- Objective: Transcribe the section of the ROE and ROCE article below that begins at the words "Both ratios are" and stops after "the capital structure.".
# Provided text start
Which is better: ROE or ROCE? | Value Research Both ROE and ROCE are often mentioned, learn about plus and minus here

Which is better: ROE or ROCE?

Both ROE and ROCE are often mentioned, learn about plus and minus here

Which is better: ROE or ROCE?

Return on equity (ROE) is a commonly used metric for comparing companies. It's relatively straightforward and is calculated by dividing the net income by total equity. On the other hand, return on capital employed (ROCE) is calculated by dividing the operating profit after taxes by the capital employed. Capital employed is the sum of fixed assets (factories, machines, buildings, etc.) and working capital (inventories, accounts receivable, etc.).

Both ratios are used for understanding the efficiency of a company's operations relative to the quantum of capital employed. While ROE uses the overall accounting profits in relation to shareholders' funds (net income and total equity), ROCE is considered a superior measure due to its focus on operating profits and overall assets, both debt and equity. This makes ROCE especially useful for assessing the efficiency of those companies where debt is an important part of the capital structure.
# Provided text end
# Data start
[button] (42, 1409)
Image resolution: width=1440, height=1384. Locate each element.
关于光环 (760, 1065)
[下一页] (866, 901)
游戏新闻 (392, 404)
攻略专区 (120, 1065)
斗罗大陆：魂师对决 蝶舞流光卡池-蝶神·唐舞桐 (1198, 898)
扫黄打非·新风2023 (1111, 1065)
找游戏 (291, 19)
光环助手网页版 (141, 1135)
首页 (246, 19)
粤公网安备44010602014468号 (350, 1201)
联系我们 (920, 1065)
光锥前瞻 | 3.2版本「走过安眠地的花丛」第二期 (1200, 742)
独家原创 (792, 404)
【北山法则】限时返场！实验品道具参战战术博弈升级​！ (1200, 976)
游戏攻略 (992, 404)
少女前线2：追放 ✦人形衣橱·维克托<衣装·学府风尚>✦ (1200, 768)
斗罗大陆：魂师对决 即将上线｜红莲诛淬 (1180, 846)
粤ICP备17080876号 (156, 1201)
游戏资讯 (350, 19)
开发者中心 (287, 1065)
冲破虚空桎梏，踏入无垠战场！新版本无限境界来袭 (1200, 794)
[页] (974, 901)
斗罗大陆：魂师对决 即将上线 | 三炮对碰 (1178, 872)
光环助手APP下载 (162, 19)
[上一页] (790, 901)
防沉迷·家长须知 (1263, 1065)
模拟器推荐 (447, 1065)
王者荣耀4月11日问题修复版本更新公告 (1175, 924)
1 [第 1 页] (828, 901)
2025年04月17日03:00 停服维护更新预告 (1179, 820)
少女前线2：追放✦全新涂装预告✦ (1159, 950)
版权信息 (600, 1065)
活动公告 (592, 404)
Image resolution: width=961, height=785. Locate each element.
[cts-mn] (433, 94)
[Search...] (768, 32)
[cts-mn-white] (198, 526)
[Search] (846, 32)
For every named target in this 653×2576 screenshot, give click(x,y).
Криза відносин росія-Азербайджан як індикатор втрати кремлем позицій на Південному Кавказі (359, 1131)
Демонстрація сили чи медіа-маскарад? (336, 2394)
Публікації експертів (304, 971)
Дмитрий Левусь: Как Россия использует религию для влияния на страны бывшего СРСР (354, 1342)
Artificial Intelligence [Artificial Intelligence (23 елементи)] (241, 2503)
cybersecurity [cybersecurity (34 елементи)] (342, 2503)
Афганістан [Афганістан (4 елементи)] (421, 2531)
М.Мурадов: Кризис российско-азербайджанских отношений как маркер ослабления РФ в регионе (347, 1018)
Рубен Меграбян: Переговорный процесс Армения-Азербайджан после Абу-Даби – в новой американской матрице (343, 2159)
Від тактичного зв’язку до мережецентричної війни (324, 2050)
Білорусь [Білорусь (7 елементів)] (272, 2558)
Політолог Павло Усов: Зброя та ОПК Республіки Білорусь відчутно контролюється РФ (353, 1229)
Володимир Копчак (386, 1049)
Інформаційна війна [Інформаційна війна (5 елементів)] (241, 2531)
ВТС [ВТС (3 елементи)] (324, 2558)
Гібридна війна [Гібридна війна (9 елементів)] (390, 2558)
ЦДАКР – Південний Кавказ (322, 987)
# Data end
- Exercise response:
Both ratios are used for understanding the efficiency of a company's operations relative to the quantum of capital employed. While ROE uses the overall accounting profits in relation to shareholders' funds (net income and total equity), ROCE is considered a superior measure due to its focus on operating profits and overall assets, both debt and equity. This makes ROCE especially useful for assessing the efficiency of those companies where debt is an important part of the capital structure.